Recording at 88.2, 96, or higher captures audio above 24 kHz that humans can't hear directly, but offers practical benefits during processing. Pitch shifting an octave down without aliasing artifacts is easier with high source rates. Time-stretching has more headroom. Anti-aliasing filters can be gentler. The cost: doubled or quadrupled file sizes, more CPU per plugin, longer rendering times. For pop, hip hop, and most commercial music, 48 kHz/24-bit is the sweet spot. For film scoring, classical, and audiophile releases, 96 kHz is common.

The Cost of High Rates

File size scales linearly with sample rate. A 5-minute stereo 24-bit master at 44.1 kHz is about 76 MB. The same content at 96 kHz is 165 MB. At 192 kHz it's 330 MB. Multiply across an entire session of 30+ tracks and storage adds up fast. CPU load also scales — most plugins do twice as much work at 96 kHz vs 48 kHz. SSDs have made high-res sessions practical, but it's still good practice to commit to a rate at the start of a project and stick with it.

Sample Rate Conversion Quality

Converting between sample rates (e.g., from 96 kHz mix to 44.1 kHz delivery) requires resampling. Modern algorithms (iZotope RX, Voxengo r8brain, SoX) produce near-transparent results. Avoid lazy real-time conversions — render through a dedicated SRC tool. Integer-ratio conversions (96 → 48) are slightly easier than non-integer (96 → 44.1), but the audible difference is negligible with quality tools.

Pair With Other Tools

Use our Bit Depth Calculator to compare 16/24/32-bit storage and dynamic range, the Audio File Size Calculator for compressed format estimates, the Audio Bandwidth Calculator for streaming infrastructure planning, the Streaming Audio Quality Calculator to compare delivery bitrates, or the LUFS Calculator for streaming loudness targets.

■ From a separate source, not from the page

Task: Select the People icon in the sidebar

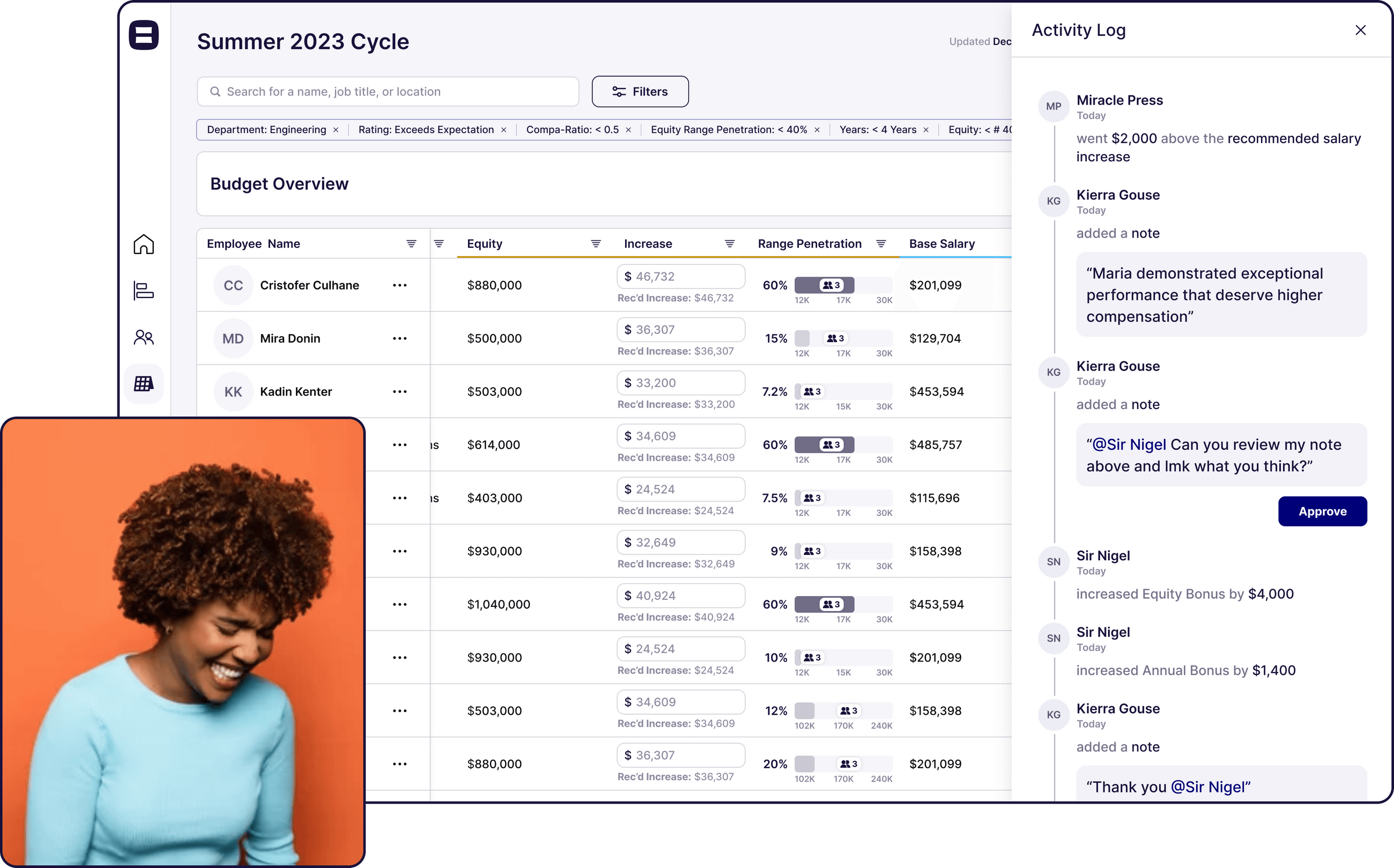Action: [144, 337]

Frequently Asked Questions

What is sample rate?
Sample rate is how many times per second an analog audio signal is measured (sampled) when converting to digital. CD audio uses 44.1 kHz — 44,100 samples per second. Higher sample rates capture higher frequencies and more detailed waveforms. The Nyquist theorem says you need at least twice the highest frequency you want to preserve, so 44.1 kHz captures up to 22.05 kHz — slightly above human hearing's upper limit (~20 kHz).
Why are 44.1 kHz and 48 kHz both standards?
44.1 kHz emerged from CD audio in the 1980s — the rate fit conveniently on early digital tape formats used to master CDs. 48 kHz became the standard for video and broadcast because it divides evenly into common video frame rates (24, 25, 30 fps). Music streaming and CDs use 44.1; film, TV, and YouTube audio almost always use 48. Convert between them with high-quality SRC software (sample rate conversion).
Should I record at 96 kHz instead of 48?
It depends. 96 kHz captures audio above 24 kHz, which humans cannot hear, but allows steeper anti-aliasing filters and more headroom for pitch shifting and time-stretching. The downside is doubled file sizes and more CPU load. Most modern productions record at 48 kHz, 24-bit and only step up to 88.2 or 96 for orchestral, film, or audiophile work. Going from 24-bit/44.1k to 24-bit/96k roughly doubles storage and CPU.
Does converting from 44.1k to 48k hurt audio quality?
Not significantly with modern algorithms. iZotope, Voxengo, and the SoX algorithms all produce near-transparent conversions when the input was clean to begin with. Avoid casual sample rate conversion in your DAW — instead, render through a dedicated high-quality SRC tool when needed. Going from a non-integer ratio (44.1 to 48) is harder than integer ratios (44.1 to 88.2), but modern tools handle both well.
What's the file size impact of doubling sample rate?
Doubling the sample rate exactly doubles the file size at the same bit depth and channel count. A 5-minute stereo 24-bit file at 44.1 kHz is about 76 MB; at 88.2 kHz it's 152 MB; at 176.4 kHz it's 305 MB. Storage is cheap, but bandwidth and CPU still matter — high-rate sessions tax your DAW more, especially with many plugins. Bounce stems at lower rates if mixing performance becomes an issue.